YOUR OBJECTIVE: Please copy out the material from the line containing "Select Delete function menu entry" through the end of the material, both ends included, with the requests left in place. Add 146 to every number in the answers, including coordinates and any stated widths and heights.

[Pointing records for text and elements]

· · ·

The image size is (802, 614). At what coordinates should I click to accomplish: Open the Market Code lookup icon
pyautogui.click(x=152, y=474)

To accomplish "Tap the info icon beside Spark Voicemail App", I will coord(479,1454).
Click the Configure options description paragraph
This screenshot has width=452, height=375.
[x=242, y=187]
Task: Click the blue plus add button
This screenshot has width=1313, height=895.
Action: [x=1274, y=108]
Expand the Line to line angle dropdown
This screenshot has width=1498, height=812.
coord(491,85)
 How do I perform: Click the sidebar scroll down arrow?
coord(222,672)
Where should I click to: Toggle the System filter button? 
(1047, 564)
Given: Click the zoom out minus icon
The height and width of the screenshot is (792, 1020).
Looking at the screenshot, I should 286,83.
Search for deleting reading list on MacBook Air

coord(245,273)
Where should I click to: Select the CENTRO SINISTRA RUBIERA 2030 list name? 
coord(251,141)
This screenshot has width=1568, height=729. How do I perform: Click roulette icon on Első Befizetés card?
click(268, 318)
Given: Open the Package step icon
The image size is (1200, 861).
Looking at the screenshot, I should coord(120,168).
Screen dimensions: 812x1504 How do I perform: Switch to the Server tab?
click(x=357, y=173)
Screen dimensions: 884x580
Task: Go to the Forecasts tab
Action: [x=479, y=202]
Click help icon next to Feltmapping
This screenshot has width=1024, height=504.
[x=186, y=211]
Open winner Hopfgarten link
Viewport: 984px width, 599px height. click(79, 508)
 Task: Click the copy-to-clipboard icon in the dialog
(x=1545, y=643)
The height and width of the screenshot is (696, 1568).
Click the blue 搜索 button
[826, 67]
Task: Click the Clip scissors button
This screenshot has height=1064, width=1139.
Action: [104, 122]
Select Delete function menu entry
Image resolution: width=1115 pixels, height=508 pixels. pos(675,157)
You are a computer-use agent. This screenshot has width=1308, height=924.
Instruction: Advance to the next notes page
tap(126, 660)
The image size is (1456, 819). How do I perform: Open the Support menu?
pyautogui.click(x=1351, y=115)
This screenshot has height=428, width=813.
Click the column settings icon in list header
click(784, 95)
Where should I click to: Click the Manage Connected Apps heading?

· · ·

RESULT OF THIS EXERCISE:
Select Delete function menu entry
Image resolution: width=1261 pixels, height=654 pixels. pos(821,303)
You are a computer-use agent. This screenshot has width=1308, height=924.
Instruction: Advance to the next notes page
tap(272, 806)
The image size is (1456, 819). How do I perform: Open the Support menu?
pyautogui.click(x=1497, y=261)
This screenshot has height=428, width=813.
Click the column settings icon in list header
click(930, 241)
Where should I click to: Click the Manage Connected Apps heading?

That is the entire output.